UCF Alumnus Represents Home Country

Luis Aparicio (left) with Rep. Pete Sessions (right)

Thirty years before he became the Counselor for Political Affairs at the Embassy of El Salvador in Washington D.C., Luis Aparicio was an international student waiting to graduate from high school. His biggest dream was to attend college in the United States and study journalism.

“I remember I requested over a dozen catalogs from U.S. higher-education institutions,” Aparicio said. “The programs were all exciting, fulfilling and overpassing my expectations. The only problem was that my family could not afford it.”

Aparicio refused to allow money to become a roadblock on the path to his education, and never stopped dreaming of an American education.

“By life’s circumstances, I was able to make my way through the U.S. academic system years later,” Aparicio said. “My cousins from Central America were already attending UCF, so I moved to Central Florida to attend college.”

Aparicio ran for a student government position at Valencia College. He got the job, and it helped pay for half of his tuition at the school. He later transferred to UCF to complete his degree in journalism. He says it was the time he spent on campus that ultimately helped him determine his future.

“My UCF experience established the main foundation of my career development,” he said. “Not only did key classes at UCF give me the basis for my career in media and institutional communication for non-profit organizations, it also ignited my motivation for political affairs and international development.”

Remembering his time as a student government member at Valencia, Aparicio knew he was looking for another opportunity to help shape lives.
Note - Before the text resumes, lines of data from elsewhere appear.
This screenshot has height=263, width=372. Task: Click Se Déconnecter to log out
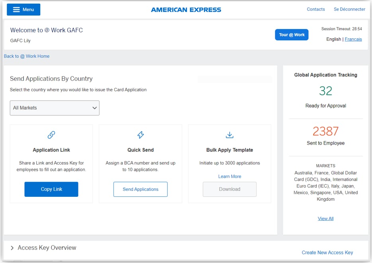click(x=349, y=9)
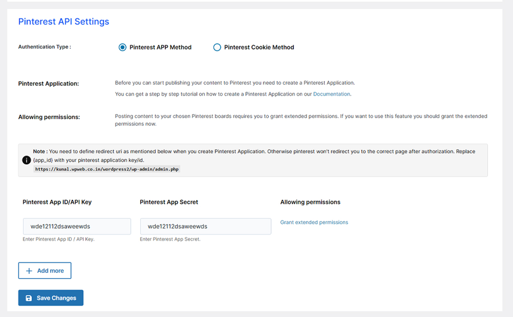This screenshot has height=317, width=513.
Task: Click the black info icon in the note
Action: [26, 160]
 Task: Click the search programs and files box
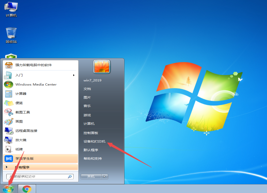(38, 176)
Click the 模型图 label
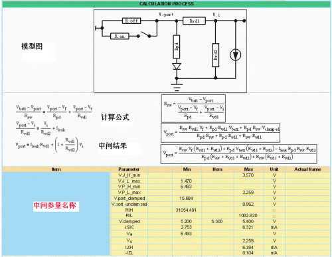Screen dimensions: 332x257 pyautogui.click(x=32, y=46)
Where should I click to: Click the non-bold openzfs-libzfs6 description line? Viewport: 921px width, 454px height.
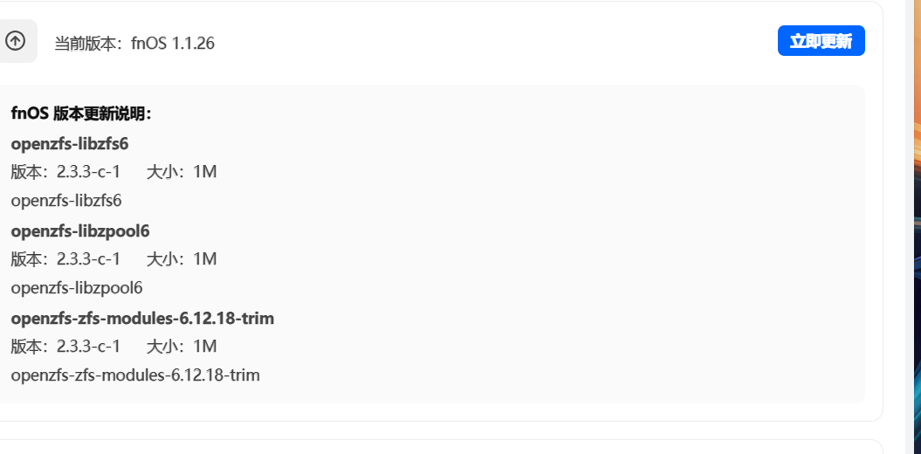tap(66, 201)
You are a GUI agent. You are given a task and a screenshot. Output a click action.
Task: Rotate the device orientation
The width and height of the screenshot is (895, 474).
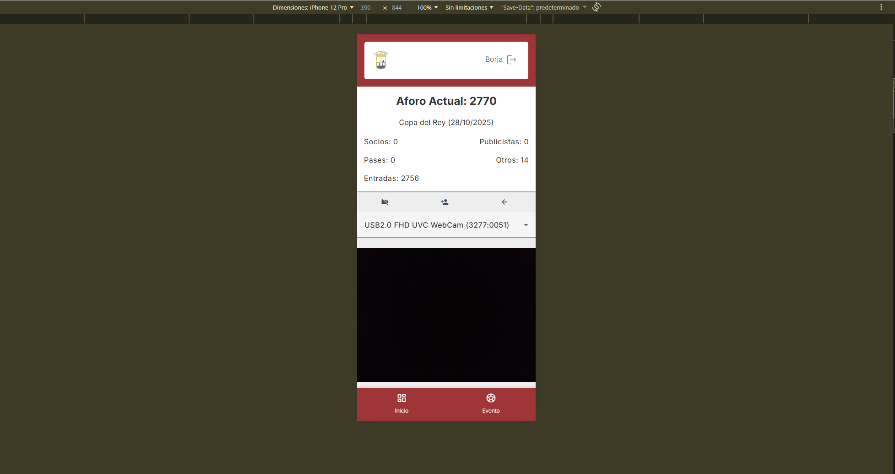coord(596,7)
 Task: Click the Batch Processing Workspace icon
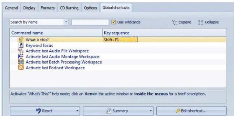click(21, 62)
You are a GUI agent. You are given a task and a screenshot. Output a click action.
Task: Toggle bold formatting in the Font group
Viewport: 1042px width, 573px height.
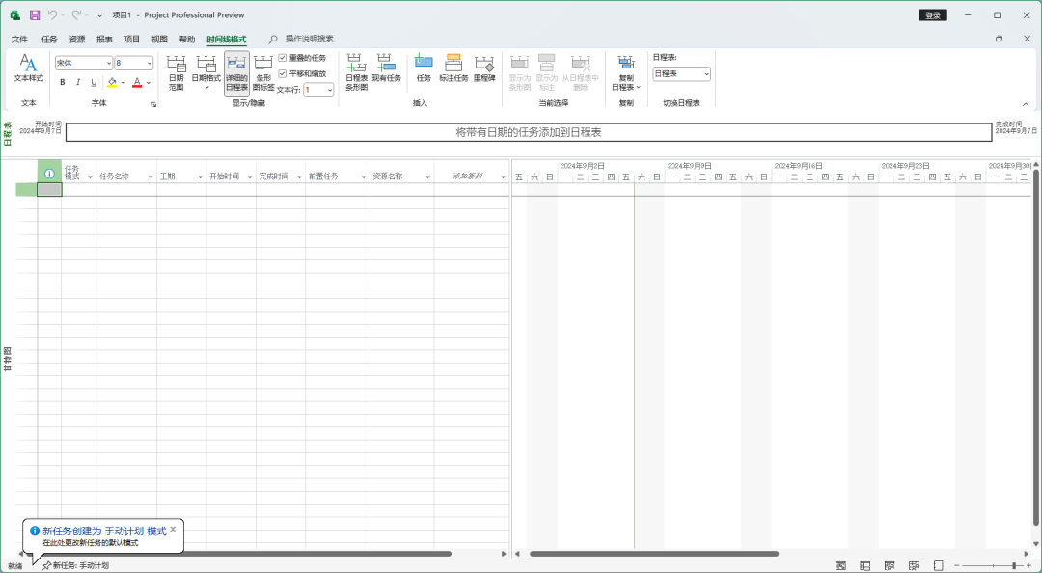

He became the president of the Inter-American Students Association (IASA), which offered him opportunities to expand into a political landscape.

“That position gave me the opportunity to attend a general assembly model session Organization of American States (OAS) in Washington, DC to represent a Central American country,” he said. “It proved to me to be a life-changing experience.”

Aparicio with colleagues in the OAS building

As the president of the club, he also had the opportunity to host invited politicians and lecturers on the UCF campus, while working with his mentor, professor Emerita Waltraud Queiser-Morales, Ph.D., of the Political Science department. Aparicio even had the opportunity to welcome Michael Manley, the former Prime Minister of Jamaica, to UCF.

Since then, Aparicio has seized every opportunity to help the community.

“Profit and self-gain have not been my highest priority,” he said. “The jobs I had had since I left UCF have been, one way or the other, oriented to serve people.”

This is certainly true of his current job as the Counselor for Political Affairs at the Embassy of El Salvador.

“The foreign policy of the Salvadoran government has, among its highest priorities, the protection of our nationals living abroad, out of which 90 percent lives in the US,” he said.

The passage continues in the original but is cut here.